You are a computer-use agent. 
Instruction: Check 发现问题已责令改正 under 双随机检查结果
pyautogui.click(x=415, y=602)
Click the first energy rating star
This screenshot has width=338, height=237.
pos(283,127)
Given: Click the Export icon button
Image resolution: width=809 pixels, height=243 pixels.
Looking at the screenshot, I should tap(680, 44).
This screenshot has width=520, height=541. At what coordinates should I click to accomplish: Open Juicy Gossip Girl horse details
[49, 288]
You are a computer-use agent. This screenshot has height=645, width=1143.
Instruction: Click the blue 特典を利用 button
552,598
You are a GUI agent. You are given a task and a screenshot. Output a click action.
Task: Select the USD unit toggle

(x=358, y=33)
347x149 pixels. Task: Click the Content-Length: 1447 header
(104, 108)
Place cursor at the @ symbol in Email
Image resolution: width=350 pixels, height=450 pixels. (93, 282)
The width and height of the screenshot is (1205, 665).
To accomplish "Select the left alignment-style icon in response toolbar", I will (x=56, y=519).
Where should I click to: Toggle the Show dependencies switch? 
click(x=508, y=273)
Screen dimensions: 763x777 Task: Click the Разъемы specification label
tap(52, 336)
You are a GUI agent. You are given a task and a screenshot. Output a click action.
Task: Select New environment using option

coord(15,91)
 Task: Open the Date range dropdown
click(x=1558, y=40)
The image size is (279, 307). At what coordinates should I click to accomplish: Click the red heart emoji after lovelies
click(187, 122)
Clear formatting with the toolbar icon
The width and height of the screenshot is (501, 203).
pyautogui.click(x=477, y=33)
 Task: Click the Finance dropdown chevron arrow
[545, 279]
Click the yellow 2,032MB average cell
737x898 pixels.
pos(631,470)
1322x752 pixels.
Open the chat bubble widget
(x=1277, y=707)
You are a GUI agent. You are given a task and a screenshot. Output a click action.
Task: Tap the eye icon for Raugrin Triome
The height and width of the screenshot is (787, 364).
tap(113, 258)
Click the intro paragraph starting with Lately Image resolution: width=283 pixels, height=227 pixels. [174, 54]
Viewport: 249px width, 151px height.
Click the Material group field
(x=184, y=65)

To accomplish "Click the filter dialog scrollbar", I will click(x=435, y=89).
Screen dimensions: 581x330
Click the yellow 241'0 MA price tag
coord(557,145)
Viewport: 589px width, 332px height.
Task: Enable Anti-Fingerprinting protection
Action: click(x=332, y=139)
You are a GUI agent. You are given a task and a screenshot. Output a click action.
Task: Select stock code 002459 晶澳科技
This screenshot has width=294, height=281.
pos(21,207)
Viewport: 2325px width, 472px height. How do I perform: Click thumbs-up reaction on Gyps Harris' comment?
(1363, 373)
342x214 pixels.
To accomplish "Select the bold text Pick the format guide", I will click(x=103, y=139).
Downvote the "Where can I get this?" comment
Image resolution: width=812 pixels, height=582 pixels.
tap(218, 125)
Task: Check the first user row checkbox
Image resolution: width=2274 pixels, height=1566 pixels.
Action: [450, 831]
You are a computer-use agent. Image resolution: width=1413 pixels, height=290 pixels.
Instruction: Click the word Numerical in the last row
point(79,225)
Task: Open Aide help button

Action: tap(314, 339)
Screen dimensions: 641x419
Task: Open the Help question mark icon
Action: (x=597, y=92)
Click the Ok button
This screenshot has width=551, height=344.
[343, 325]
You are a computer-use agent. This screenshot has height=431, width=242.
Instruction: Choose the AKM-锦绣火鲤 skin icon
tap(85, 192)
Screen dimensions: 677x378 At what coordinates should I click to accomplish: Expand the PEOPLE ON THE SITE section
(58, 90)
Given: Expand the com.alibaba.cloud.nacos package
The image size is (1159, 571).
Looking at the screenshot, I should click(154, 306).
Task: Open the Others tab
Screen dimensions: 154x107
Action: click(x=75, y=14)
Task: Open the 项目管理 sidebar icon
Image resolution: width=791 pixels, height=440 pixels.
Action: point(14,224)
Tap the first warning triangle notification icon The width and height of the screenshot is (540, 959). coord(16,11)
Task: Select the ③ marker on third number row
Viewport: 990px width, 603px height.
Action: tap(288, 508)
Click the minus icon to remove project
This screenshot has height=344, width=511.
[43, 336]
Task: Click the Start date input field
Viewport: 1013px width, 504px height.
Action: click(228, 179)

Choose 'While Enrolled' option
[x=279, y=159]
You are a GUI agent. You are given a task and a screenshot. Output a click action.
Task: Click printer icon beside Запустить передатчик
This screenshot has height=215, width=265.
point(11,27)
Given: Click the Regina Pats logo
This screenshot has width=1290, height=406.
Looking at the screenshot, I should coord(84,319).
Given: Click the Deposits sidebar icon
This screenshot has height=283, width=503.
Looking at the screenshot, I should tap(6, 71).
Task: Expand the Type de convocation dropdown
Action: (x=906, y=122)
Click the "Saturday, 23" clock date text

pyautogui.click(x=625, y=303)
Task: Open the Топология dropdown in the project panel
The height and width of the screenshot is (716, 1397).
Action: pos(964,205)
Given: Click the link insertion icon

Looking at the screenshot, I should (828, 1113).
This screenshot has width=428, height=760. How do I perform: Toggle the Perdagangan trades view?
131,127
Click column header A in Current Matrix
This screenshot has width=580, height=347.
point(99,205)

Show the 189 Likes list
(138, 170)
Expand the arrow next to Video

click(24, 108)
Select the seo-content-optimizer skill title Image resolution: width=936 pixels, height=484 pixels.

## Work instruction
Find all lines in the records that hold the word "computer". Copy them.

## Problem solution
You are a computer-use agent. 
You are a computer-use agent. This screenshot has height=645, width=1143.
You are a computer-use agent. Image resolution: width=1413 pixels, height=290 pixels.
You are a computer-use agent. This screenshot has height=431, width=242.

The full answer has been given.